From the forum thread about A-11 and A-17 watches, list the boutique brands that WFH names as examples of brands they love.

■ TEXT FOR ANALYSIS ■

▬▬▬▬▬▬

# Best A-11 or A-17 modern replica/hommage ?



## WFH (Aug 4, 2013)

There seems to be a B-Uhr craze right now (I'm actually waiting for an Archimede Pilot 42 auto ;-)), but there seems to be very few A-11 and A-17 dialled watches. 

The real, vintage ones seem scarce and expensive and/or in bad shape. 

I've seen the MWC A-11 but this brand seems to have a bad rep and the hands are wrong, and I like the Hamilton Khaki Field modern reinterpretations of the A-17, but before pulling the trigger on the latter I would like to know if there are some other reputable brands that make these beauties right now. 

My terms : 
- Mechanical (auto preferred, manual is cool too)
- Not chinese
- Modern 40-42mm diameter
- Display back is a plus
- American, Swiss movement or Swiss made preferred (for "authenticity"), Japanese would be OK if sub-$200
- Not chinese
- boutique brands welcome (I love for example Steinhart, Archimede/Ickler, Stowa etc.)
- Sub-$500 would be nice

So, what are the best modern A-11 or A-17 styled watches out there ?


----------



## CCCP (Jul 1, 2006)

WFH said:


> So, what are the best modern A-11 or A-17 styled watches out there ?


That would be interesting for me too... sadly the nearest thing to A-11 dial I saw was in a fashion quartz watch, with incorrect hands


----------



## WFH (Aug 4, 2013)

▬▬▬▬▬▬

■ RECORDED INFORMATION ■
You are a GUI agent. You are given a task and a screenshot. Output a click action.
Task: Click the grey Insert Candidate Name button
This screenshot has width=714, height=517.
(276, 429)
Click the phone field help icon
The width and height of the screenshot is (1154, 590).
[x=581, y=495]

▬▬▬▬▬▬

■ YOUR SOLUTION ■
Steinhart, Archimede/Ickler, Stowa